ま、言われたらそりゃそうかもな、って感じか。
これまでのそこらの小国とは今のオリエント国って明らかに違う異質なものだろうしな。
それでも、これまではそこまでの拒否反応は見られなかった。
それはなぜかと言えば、オリエント国が外には向かなかったからだ。
自国内に閉じこもり、技術発展を優先させ、内政に力を入れていた。
だから、変な国になってきたといっても放置されていたのだろう。
が、ここにきて状況が変わった。
バルカ教会なるものをほかの国に布教をはじめ、しかも、それがきっかけで一つの国が敗北し、表面上は自立してはいるが、実質的にはオリエント国の傀儡国家に変えられたのだ。
もし、ここでグルーガリア国が負ければどうなるだろうか。
旧来のオリエント国とは違い、弓兵として高い質を評価され、独自の高威力の弓を作るグルーガリア国がオリエント国に取り込まれるかもしれない。
というか、ぺリア国とは違い、正式にオリエント国が国として宣戦布告しているので、傀儡国家以上にグルーガリア国が変わってしまうだろう。

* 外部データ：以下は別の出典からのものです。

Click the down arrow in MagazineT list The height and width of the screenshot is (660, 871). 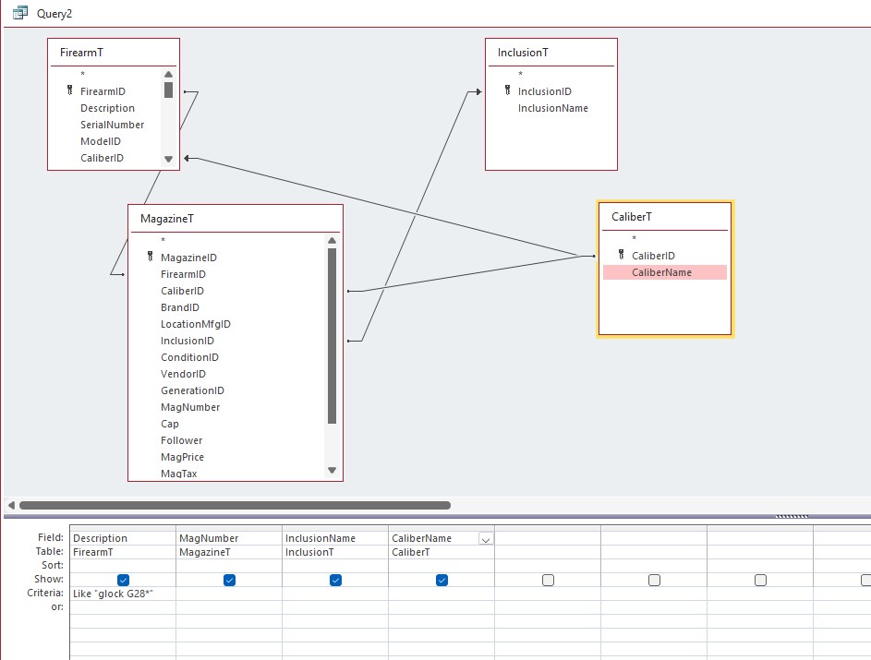coord(333,471)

もしそうなったら、さらにオリエント国が力をつけるかもしれない。
いくつかの国がそう考えた結果、小国家群に防衛本能のようなものが発動し、集団として異質な国を排除しようという流れになったのだろう。
ヘイル・ミディアムがぺリア国と共謀していた証拠探しに時間をかけすぎたかもしれないな。
証拠を探してから宣戦布告し、カレンたちにぺリア国を引継ぎしていた時間で、他国が動く余裕を与えてしまったようだ。
が、今更軍を引くわけにもいかない。
なんせ、もうグルー川の上を進んでいるのだから。
援軍が来る前に、圧倒的な速度でグルーガリア国を叩き潰そう。
それしかない。
というわけで、オリバの話を聞いて俺たちの乗る魔導鉄船は限界以上の速さでグルーガリア国を目指すことになったのだった。